_WHAT YOU WILL DO_
Could you turn the listing, from its very first line through the line that contains "Action: click(x=437, y=97)", into a numbered list, skipping blank lines and leaving out the pictures?

──────────

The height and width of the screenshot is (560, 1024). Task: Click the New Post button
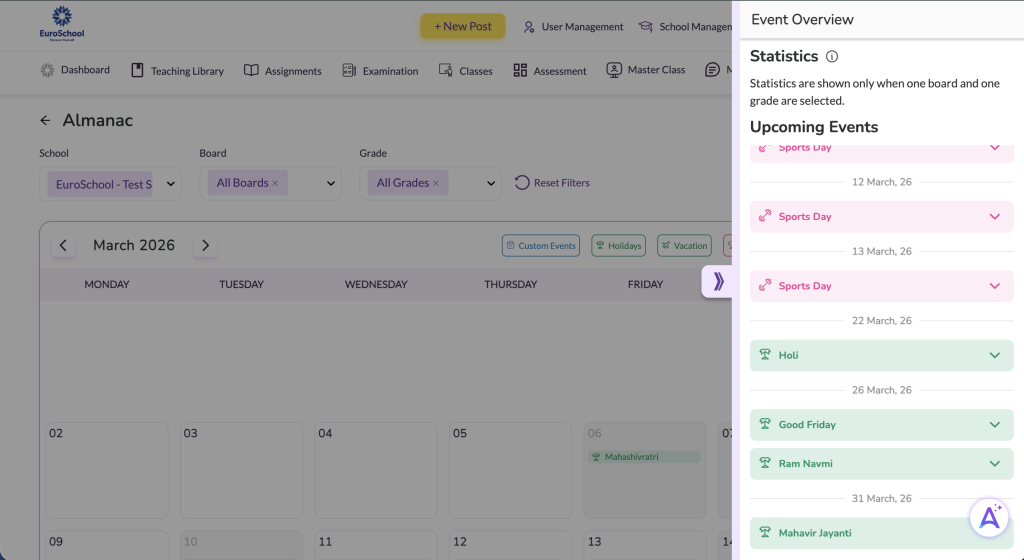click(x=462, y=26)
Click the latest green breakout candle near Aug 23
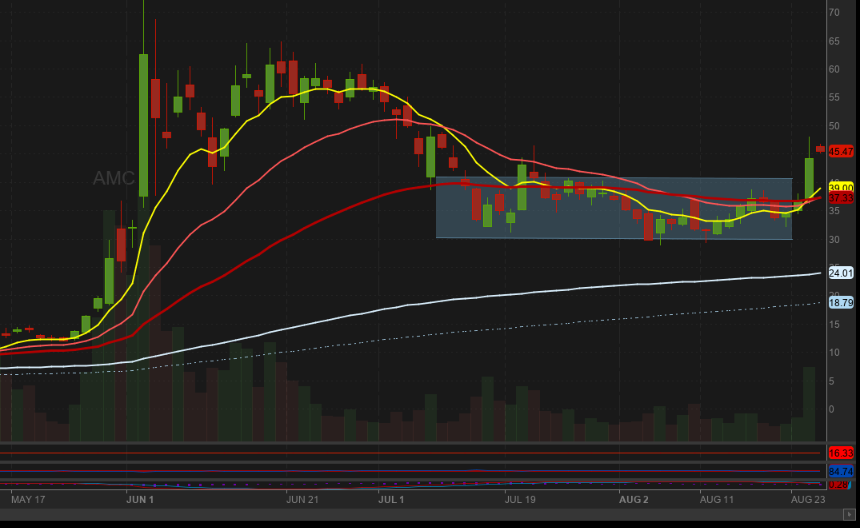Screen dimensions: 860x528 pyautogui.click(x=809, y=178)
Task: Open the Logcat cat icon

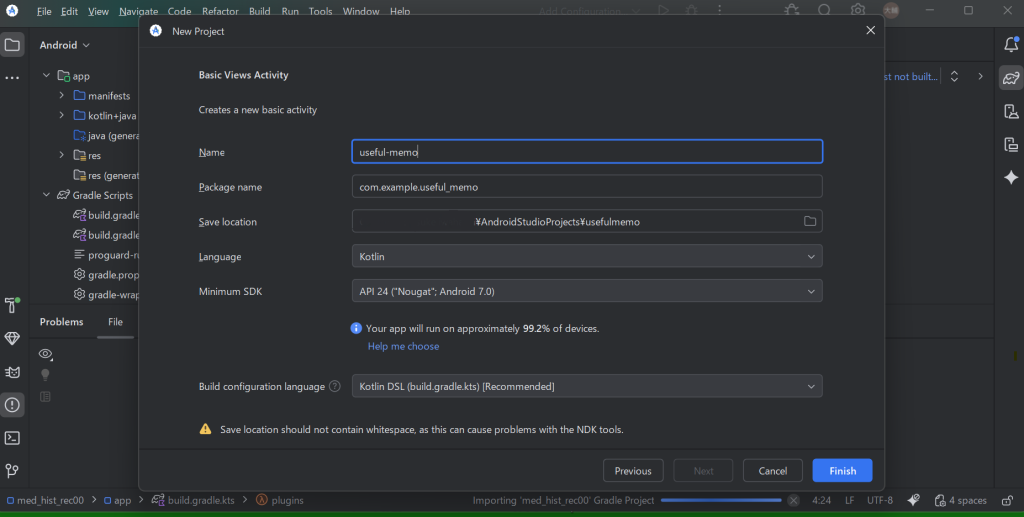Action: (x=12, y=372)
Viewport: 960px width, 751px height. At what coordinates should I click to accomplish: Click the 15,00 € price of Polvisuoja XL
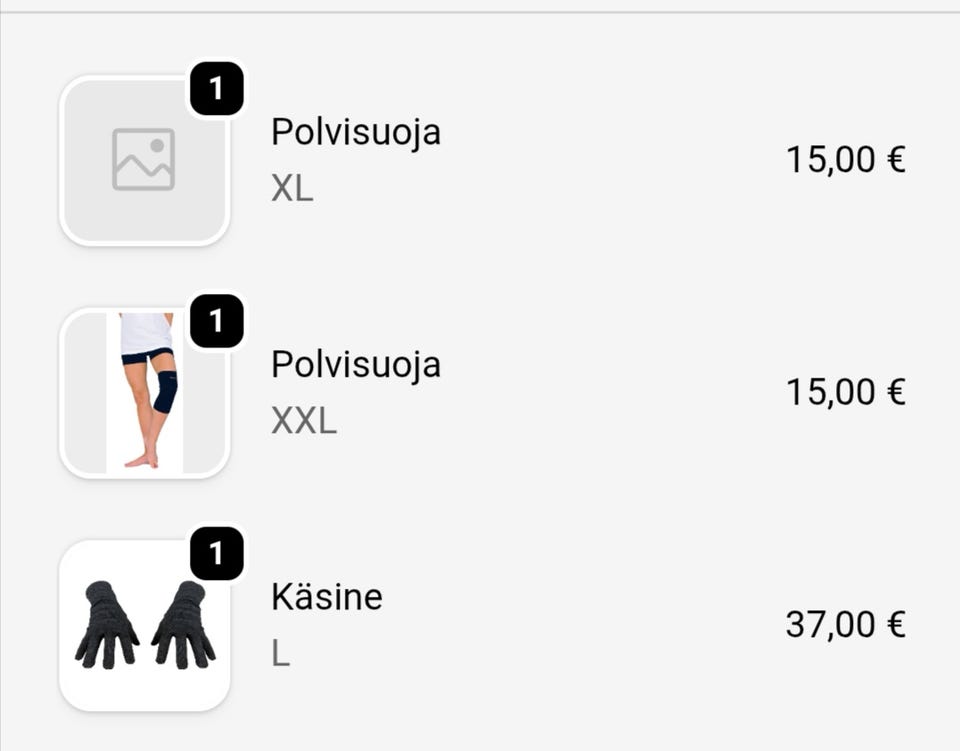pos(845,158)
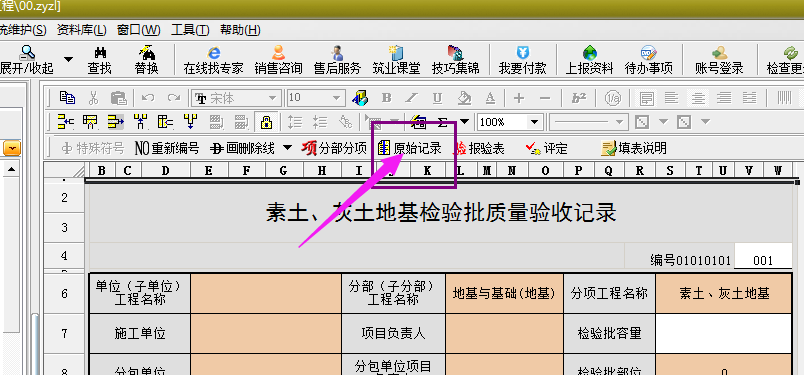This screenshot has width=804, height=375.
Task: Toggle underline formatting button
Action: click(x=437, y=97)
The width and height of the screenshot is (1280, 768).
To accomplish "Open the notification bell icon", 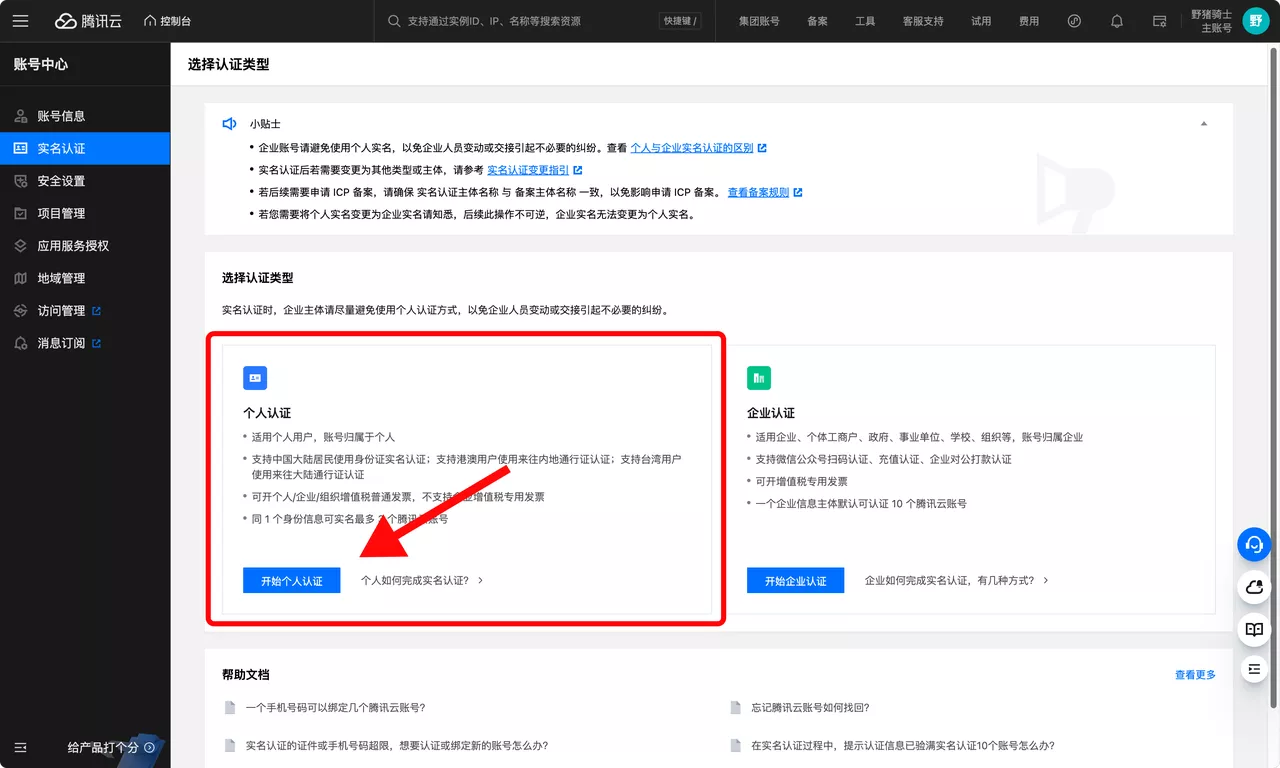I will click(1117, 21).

──────────

_TASK RESULT_
1. The height and width of the screenshot is (560, 1024). Task: Click the New Post button
2. click(x=462, y=26)
3. Click the latest green breakout candle near Aug 23
4. Screen dimensions: 860x528 pyautogui.click(x=809, y=178)
5. Task: Open the Logcat cat icon
6. Action: (x=12, y=372)
7. Viewport: 960px width, 751px height. At what coordinates should I click to accomplish: Click the 15,00 € price of Polvisuoja XL
8. pos(845,158)
9. This screenshot has width=804, height=375.
10. Task: Toggle underline formatting button
11. Action: click(x=437, y=97)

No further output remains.